▶ **Task directions**
Here is a listing. Write it out again without a single difference.

▶ **Data for this task**
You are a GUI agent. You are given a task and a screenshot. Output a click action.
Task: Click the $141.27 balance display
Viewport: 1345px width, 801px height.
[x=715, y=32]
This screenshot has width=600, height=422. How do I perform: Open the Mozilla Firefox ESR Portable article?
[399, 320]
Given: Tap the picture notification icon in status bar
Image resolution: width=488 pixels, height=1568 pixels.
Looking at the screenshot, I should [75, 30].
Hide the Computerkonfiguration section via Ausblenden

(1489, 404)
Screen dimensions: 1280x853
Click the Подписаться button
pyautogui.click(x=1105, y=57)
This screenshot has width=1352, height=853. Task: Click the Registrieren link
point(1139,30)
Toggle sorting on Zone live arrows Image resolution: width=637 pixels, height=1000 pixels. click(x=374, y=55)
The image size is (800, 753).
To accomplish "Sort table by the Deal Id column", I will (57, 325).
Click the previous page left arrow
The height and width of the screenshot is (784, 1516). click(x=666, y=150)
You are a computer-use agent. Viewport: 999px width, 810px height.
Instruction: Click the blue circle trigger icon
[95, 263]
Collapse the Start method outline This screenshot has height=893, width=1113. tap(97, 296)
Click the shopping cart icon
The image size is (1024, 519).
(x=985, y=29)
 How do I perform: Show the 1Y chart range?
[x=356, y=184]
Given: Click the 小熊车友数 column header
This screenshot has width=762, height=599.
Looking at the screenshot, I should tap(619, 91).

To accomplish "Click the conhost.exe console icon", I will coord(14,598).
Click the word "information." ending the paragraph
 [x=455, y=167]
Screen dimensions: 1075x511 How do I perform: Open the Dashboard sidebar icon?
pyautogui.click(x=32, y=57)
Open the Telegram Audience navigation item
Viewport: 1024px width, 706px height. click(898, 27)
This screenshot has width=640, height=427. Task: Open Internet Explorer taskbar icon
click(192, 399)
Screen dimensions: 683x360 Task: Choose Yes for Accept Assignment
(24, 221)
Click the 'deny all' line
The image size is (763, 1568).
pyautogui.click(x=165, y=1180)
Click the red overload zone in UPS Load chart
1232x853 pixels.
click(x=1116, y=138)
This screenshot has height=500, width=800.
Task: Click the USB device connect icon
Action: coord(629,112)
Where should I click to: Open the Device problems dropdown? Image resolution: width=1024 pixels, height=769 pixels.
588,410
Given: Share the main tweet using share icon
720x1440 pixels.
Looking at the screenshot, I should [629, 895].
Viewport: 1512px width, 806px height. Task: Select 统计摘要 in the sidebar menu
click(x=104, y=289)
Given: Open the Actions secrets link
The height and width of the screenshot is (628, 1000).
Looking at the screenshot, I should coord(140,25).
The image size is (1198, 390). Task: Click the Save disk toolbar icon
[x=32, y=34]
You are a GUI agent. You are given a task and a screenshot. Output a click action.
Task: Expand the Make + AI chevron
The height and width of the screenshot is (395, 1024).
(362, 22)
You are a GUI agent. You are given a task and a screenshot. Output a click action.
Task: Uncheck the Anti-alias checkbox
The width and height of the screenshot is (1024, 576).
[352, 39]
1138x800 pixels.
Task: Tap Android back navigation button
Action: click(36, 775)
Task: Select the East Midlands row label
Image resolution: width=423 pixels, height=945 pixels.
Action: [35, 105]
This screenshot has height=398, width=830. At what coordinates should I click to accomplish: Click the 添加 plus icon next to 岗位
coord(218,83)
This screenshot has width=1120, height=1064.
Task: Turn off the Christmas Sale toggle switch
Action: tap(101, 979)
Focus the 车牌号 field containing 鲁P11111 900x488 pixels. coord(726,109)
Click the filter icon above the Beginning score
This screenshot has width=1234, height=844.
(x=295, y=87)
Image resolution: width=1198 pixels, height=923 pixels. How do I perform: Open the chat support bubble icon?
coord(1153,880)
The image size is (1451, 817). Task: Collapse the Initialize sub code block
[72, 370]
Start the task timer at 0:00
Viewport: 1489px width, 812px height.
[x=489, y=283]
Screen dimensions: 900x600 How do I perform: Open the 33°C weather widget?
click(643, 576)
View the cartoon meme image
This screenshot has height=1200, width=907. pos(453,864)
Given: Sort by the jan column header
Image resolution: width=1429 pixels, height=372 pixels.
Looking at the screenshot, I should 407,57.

▶ **Response to this task**
You are a GUI agent. You are given a task and a screenshot. Output a click action.
Task: Click the $141.27 balance display
Viewport: 1345px width, 801px height.
[x=715, y=32]
This screenshot has width=600, height=422. How do I perform: Open the Mozilla Firefox ESR Portable article?
[399, 320]
Given: Tap the picture notification icon in status bar
Image resolution: width=488 pixels, height=1568 pixels.
Looking at the screenshot, I should [75, 30].
Hide the Computerkonfiguration section via Ausblenden

(1489, 404)
Screen dimensions: 1280x853
Click the Подписаться button
pyautogui.click(x=1105, y=57)
This screenshot has width=1352, height=853. Task: Click the Registrieren link
point(1139,30)
Toggle sorting on Zone live arrows Image resolution: width=637 pixels, height=1000 pixels. click(x=374, y=55)
The image size is (800, 753).
To accomplish "Sort table by the Deal Id column", I will (57, 325).
Click the previous page left arrow
The height and width of the screenshot is (784, 1516). click(x=666, y=150)
You are a computer-use agent. Viewport: 999px width, 810px height.
Instruction: Click the blue circle trigger icon
[95, 263]
Collapse the Start method outline This screenshot has height=893, width=1113. tap(97, 296)
Click the shopping cart icon
The image size is (1024, 519).
(x=985, y=29)
 How do I perform: Show the 1Y chart range?
[x=356, y=184]
Given: Click the 小熊车友数 column header
This screenshot has width=762, height=599.
Looking at the screenshot, I should tap(619, 91).

To accomplish "Click the conhost.exe console icon", I will coord(14,598).
Click the word "information." ending the paragraph
 [x=455, y=167]
Screen dimensions: 1075x511 How do I perform: Open the Dashboard sidebar icon?
pyautogui.click(x=32, y=57)
Open the Telegram Audience navigation item
Viewport: 1024px width, 706px height. click(898, 27)
This screenshot has width=640, height=427. Task: Open Internet Explorer taskbar icon
click(192, 399)
Screen dimensions: 683x360 Task: Choose Yes for Accept Assignment
(24, 221)
Click the 'deny all' line
The image size is (763, 1568).
pyautogui.click(x=165, y=1180)
Click the red overload zone in UPS Load chart
1232x853 pixels.
click(x=1116, y=138)
This screenshot has height=500, width=800.
Task: Click the USB device connect icon
Action: coord(629,112)
Where should I click to: Open the Device problems dropdown? Image resolution: width=1024 pixels, height=769 pixels.
588,410
Given: Share the main tweet using share icon
720x1440 pixels.
Looking at the screenshot, I should [629, 895].
Viewport: 1512px width, 806px height. Task: Select 统计摘要 in the sidebar menu
click(x=104, y=289)
Given: Open the Actions secrets link
The height and width of the screenshot is (628, 1000).
Looking at the screenshot, I should coord(140,25).
The image size is (1198, 390). Task: Click the Save disk toolbar icon
[x=32, y=34]
You are a GUI agent. You are given a task and a screenshot. Output a click action.
Task: Expand the Make + AI chevron
The height and width of the screenshot is (395, 1024).
(362, 22)
You are a GUI agent. You are given a task and a screenshot. Output a click action.
Task: Uncheck the Anti-alias checkbox
The width and height of the screenshot is (1024, 576).
[352, 39]
1138x800 pixels.
Task: Tap Android back navigation button
Action: click(36, 775)
Task: Select the East Midlands row label
Image resolution: width=423 pixels, height=945 pixels.
Action: [35, 105]
This screenshot has height=398, width=830. At what coordinates should I click to accomplish: Click the 添加 plus icon next to 岗位
coord(218,83)
This screenshot has width=1120, height=1064.
Task: Turn off the Christmas Sale toggle switch
Action: tap(101, 979)
Focus the 车牌号 field containing 鲁P11111 900x488 pixels. coord(726,109)
Click the filter icon above the Beginning score
This screenshot has width=1234, height=844.
(x=295, y=87)
Image resolution: width=1198 pixels, height=923 pixels. How do I perform: Open the chat support bubble icon?
coord(1153,880)
The image size is (1451, 817). Task: Collapse the Initialize sub code block
[72, 370]
Start the task timer at 0:00
Viewport: 1489px width, 812px height.
[x=489, y=283]
Screen dimensions: 900x600 How do I perform: Open the 33°C weather widget?
click(643, 576)
View the cartoon meme image
This screenshot has height=1200, width=907. pos(453,864)
Given: Sort by the jan column header
Image resolution: width=1429 pixels, height=372 pixels.
Looking at the screenshot, I should 407,57.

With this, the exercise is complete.